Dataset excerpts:
=== Begin Enclosure ===

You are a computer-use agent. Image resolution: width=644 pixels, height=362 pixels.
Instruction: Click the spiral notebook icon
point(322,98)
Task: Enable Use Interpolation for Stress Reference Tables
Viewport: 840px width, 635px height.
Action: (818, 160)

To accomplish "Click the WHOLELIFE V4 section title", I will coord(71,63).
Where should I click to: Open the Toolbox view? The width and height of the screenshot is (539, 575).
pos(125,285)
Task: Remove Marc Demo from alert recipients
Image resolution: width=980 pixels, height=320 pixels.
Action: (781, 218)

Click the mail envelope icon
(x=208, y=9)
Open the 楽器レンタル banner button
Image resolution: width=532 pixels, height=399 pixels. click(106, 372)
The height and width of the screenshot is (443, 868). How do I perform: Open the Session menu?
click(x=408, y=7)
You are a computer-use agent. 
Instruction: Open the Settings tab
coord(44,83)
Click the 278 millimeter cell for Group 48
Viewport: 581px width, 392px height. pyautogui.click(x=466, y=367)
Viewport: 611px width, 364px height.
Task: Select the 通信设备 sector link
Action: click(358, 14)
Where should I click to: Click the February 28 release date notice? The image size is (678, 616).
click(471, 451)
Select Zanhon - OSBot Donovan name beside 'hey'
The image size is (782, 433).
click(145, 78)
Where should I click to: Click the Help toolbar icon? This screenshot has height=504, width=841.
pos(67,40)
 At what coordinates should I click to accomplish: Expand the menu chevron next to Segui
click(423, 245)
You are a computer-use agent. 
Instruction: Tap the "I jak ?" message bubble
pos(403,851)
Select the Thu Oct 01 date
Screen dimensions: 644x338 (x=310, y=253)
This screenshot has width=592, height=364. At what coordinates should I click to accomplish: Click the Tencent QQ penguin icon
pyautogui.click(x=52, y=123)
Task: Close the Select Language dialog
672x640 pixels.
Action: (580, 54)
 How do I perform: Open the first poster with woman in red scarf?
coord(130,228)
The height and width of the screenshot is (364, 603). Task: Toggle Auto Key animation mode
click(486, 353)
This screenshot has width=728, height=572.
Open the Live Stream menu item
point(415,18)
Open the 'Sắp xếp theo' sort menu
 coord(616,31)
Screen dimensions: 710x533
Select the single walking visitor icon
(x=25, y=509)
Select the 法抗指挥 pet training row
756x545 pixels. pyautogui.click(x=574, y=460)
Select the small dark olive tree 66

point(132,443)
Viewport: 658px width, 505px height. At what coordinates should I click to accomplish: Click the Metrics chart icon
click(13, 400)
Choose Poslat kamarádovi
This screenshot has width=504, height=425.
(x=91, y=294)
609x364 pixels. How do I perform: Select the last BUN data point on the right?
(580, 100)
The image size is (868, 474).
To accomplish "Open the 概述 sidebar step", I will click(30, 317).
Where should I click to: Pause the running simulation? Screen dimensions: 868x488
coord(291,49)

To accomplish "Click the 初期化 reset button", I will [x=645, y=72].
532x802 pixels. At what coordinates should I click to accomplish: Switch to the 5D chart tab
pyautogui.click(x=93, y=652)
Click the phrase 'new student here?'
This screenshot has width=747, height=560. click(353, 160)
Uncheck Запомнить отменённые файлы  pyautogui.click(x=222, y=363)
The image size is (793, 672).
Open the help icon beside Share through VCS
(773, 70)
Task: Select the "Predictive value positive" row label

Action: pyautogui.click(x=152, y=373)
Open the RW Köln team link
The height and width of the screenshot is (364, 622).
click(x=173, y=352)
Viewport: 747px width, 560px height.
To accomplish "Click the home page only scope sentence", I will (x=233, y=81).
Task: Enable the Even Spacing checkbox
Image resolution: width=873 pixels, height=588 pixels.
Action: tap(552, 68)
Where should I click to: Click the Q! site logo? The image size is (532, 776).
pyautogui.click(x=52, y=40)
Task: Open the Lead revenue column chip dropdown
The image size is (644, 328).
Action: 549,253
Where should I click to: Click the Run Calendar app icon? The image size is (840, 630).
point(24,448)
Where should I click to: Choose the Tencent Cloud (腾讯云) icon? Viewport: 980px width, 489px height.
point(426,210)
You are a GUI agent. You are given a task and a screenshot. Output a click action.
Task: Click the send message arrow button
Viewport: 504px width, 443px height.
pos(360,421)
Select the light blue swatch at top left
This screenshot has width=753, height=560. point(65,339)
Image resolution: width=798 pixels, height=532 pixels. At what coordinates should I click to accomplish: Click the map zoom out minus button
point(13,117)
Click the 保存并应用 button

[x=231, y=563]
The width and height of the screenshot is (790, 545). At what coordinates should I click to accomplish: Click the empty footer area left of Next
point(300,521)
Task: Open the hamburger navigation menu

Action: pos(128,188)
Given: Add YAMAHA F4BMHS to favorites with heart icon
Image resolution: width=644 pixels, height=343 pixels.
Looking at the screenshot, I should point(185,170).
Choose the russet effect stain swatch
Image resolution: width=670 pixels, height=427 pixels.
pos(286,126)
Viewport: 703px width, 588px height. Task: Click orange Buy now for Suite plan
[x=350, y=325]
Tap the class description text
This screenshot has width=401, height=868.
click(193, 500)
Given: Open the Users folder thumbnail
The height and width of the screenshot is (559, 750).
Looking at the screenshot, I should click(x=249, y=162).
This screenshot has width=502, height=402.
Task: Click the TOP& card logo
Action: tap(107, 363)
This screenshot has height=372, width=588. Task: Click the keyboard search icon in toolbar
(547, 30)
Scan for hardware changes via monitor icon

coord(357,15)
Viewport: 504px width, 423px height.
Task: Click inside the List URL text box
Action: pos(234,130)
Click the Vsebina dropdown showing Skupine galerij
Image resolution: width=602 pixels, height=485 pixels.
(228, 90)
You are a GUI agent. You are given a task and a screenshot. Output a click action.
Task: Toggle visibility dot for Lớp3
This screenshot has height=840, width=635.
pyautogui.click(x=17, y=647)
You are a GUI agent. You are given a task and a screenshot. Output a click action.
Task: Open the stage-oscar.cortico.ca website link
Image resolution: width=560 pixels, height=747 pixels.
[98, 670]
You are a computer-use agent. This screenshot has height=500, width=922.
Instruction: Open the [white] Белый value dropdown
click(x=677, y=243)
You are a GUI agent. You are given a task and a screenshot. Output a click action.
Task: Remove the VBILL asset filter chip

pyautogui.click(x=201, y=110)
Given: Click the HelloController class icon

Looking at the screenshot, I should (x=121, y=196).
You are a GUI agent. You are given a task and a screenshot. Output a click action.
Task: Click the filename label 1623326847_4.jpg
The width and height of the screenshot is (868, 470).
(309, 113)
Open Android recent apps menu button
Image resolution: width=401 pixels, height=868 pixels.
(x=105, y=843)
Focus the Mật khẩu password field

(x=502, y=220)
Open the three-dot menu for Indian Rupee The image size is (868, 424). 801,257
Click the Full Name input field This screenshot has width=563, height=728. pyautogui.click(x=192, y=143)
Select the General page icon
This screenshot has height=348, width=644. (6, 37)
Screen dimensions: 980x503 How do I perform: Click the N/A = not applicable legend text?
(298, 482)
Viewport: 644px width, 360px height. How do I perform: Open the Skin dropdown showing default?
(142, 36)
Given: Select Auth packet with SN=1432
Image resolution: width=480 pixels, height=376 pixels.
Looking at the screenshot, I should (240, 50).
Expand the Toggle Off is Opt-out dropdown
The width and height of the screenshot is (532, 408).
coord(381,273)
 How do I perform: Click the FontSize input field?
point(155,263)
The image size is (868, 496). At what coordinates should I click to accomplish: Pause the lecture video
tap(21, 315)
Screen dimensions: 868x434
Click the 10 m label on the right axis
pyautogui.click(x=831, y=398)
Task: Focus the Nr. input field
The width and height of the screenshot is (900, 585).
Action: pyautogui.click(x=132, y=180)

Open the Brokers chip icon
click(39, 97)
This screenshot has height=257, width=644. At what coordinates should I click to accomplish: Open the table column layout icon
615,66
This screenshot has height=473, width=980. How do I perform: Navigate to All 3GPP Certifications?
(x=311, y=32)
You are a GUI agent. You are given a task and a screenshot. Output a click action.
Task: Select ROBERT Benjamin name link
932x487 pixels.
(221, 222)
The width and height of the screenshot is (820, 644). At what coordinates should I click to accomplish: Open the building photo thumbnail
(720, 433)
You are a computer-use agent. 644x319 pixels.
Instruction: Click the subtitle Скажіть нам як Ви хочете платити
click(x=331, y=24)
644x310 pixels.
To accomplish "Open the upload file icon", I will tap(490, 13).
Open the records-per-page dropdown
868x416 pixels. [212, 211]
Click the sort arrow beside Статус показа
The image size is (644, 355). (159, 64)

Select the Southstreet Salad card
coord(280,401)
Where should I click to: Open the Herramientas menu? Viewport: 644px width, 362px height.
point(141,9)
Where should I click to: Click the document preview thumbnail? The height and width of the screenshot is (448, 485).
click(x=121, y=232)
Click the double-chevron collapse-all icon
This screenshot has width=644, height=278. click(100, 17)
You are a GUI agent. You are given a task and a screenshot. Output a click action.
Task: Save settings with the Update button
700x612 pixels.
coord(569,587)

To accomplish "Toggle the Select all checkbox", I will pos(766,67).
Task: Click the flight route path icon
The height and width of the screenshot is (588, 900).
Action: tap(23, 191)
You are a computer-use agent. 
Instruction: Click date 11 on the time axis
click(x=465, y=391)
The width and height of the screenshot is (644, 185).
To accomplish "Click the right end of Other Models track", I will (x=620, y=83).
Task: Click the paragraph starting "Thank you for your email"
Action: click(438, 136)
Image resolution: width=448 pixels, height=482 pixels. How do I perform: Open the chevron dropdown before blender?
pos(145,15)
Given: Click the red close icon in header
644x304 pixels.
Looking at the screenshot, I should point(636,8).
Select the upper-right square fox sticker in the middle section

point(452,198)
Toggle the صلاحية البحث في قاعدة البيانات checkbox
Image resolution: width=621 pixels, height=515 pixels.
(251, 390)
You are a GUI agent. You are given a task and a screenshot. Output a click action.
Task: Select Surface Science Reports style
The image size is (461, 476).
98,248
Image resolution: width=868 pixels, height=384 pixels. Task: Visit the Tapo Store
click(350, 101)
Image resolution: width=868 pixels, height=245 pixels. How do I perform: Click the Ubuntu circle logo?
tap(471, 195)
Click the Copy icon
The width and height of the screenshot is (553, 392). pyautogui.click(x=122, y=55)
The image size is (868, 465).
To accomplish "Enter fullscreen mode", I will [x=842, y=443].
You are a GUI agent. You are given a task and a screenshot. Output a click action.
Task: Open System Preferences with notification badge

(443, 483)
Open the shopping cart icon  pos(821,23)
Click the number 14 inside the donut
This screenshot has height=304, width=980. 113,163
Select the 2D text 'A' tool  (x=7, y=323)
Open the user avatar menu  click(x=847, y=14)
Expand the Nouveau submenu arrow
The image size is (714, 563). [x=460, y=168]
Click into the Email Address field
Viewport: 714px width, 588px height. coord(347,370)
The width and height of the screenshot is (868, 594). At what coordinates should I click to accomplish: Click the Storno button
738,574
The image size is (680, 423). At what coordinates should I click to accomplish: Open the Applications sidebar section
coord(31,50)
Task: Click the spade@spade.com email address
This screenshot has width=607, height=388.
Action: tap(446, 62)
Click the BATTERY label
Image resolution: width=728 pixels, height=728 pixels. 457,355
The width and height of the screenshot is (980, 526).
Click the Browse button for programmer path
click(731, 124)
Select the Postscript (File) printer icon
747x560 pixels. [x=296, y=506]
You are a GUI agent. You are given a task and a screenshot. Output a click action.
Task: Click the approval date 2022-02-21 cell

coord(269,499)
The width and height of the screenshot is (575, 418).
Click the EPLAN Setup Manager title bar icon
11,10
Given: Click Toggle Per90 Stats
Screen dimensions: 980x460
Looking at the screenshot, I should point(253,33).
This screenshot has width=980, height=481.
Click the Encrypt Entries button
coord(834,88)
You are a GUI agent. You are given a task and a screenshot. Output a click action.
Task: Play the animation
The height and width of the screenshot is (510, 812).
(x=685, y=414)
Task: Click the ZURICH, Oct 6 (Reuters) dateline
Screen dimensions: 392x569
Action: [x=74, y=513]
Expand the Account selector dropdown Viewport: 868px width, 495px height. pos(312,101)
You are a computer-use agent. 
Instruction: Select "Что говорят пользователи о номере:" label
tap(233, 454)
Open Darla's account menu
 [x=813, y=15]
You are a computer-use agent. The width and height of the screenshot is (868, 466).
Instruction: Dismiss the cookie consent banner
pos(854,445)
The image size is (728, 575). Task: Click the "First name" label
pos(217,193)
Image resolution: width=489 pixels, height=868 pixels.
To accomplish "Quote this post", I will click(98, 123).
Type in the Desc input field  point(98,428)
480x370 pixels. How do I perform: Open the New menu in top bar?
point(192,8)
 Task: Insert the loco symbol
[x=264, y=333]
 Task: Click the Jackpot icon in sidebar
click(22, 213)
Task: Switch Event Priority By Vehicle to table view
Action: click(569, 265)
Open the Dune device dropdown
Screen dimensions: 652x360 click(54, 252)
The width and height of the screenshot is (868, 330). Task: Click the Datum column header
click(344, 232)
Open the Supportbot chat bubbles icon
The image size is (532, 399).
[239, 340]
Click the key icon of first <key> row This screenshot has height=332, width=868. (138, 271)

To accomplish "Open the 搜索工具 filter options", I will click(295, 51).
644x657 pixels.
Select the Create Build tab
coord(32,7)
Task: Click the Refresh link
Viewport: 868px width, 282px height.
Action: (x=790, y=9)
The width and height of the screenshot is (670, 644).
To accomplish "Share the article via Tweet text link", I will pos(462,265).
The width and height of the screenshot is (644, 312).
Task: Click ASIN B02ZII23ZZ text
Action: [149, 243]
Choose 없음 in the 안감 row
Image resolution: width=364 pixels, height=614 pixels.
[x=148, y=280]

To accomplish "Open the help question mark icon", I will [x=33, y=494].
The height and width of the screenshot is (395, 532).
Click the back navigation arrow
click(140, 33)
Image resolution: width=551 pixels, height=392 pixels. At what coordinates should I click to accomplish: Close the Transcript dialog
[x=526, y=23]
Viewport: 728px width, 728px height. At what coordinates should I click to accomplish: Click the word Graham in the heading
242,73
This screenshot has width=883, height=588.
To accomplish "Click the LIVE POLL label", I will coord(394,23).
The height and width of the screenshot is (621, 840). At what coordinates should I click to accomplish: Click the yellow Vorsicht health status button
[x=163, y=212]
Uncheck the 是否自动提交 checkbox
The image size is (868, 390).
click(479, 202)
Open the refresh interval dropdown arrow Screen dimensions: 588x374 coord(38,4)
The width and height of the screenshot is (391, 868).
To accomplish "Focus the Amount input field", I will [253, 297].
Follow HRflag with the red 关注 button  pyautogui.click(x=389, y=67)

=== End Enclosure ===

### Problem to solve
The response must contain each line above that holds the string "Uncheck".

### Finished task
Uncheck Запомнить отменённые файлы  pyautogui.click(x=222, y=363)
Uncheck the 是否自动提交 checkbox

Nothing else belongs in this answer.